A PTM and structural vulnerability framing of a positive future for service provision is one in which experts by experience are included in all aspects of design and delivery of services. In advance of that, and drawing on what we know from research,17 clinical intelligence, and pragmatic knowledge of other care settings, here is our view of what that should look like:
Access: when patients express a request for support, they get it; there is ‘no wrong door’ into support for positive mental health.12
Patient focused: services are designed and adapted to best meet patients’ needs. So, if ‘one to one’ care or online learning modules are needed, or the focus is on purposeful activity, then that is what is on offer. Vitally, this is with a focus on collaborative solutions, without patients needing to repeatedly tell their story. This can be achieved by improving the interface between GPs and available mental health services. In so doing, increasing supervision and staff training lowers the risk of vicarious trauma and burnout, which increases staff’s ability to provide high-quality, patient-focused care.18
Exit: Patients retain active mental wellbeing input until they feel it is time to stop and that departure is a positive sign of recovery, not rejection.
‘Stickability’: Services consider low engagement as a risk marker for more intensive or a co-produced reassessment of patients’ care needs, though acknowledging that issues such as trauma and distress affect the neurological, biological, psychological, and social aspect of a person’s life.15
Community embedded: Services that do specific mental health recovery work do so much more collaboratively with primary care. Indeed, co-location of clinicians or services may be appropriate in community settings, in order to enable joint, collaborative, and community-focused approaches, which increase engagement with treatment.19
Therapeutic recovery focused: Evidence indicates that adopting trauma-informed practice aids recovery from mental health by increasing hope, empowerment, and avoiding re-traumatisation.19 Augmenting this with PTM and structural vulnerability frameworks means that solution-focused mental health care is about a range of concerns — depending on the patient’s priorities and formulation. This means that patients will have input from different professionals depending on expertise, and this will change over time. This may be a mental health link worker for support with housing or benefits; a trauma-focused clinician if dealing with the practical and historical issues from childhood sexual abuse; or a CBT expert if, for example, struggling with feeling distressed and/or unable to sleep. Patients would have a coordinating care manager who supports them in reviewing their planned care and the intensity of support required.

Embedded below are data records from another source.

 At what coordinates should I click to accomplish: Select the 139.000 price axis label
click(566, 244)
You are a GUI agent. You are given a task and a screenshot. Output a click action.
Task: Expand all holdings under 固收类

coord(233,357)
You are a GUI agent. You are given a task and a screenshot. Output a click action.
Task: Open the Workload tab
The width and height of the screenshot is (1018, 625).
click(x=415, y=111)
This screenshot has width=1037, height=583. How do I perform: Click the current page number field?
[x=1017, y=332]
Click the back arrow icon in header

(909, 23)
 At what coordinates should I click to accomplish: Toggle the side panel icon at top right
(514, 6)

Primary care teams would continue to support mental health services to ensure that physical health is attended to; and the expertise of mental health recovery professionals would be shared with primary care teams to ensure that they are psychologically informed and supported professionally to enact good self-care.
CONCLUSION
The COVID-19 pandemic has shone a light on the cracks in our society like never before in our lifetime. As the socioeconomic consequences begin to bite, inequalities are likely to widen, and mental distress will increase, particularly among those most marginalised in society. Now more than ever, we need mental health services that are accessible, timely, responsive to patients’ needs, and well integrated with other health and social care services and community resources. We have seen in the past year how resources can be mobilised in unprecedented ways that were previously unimaginable. Now is the time to imagine a better, fairer response to mental distress — one that hopefully we can all get behind.
Notes
Provenance
Freely submitted; externally peer reviewed.
Competing interests
The authors have declared no competing interests.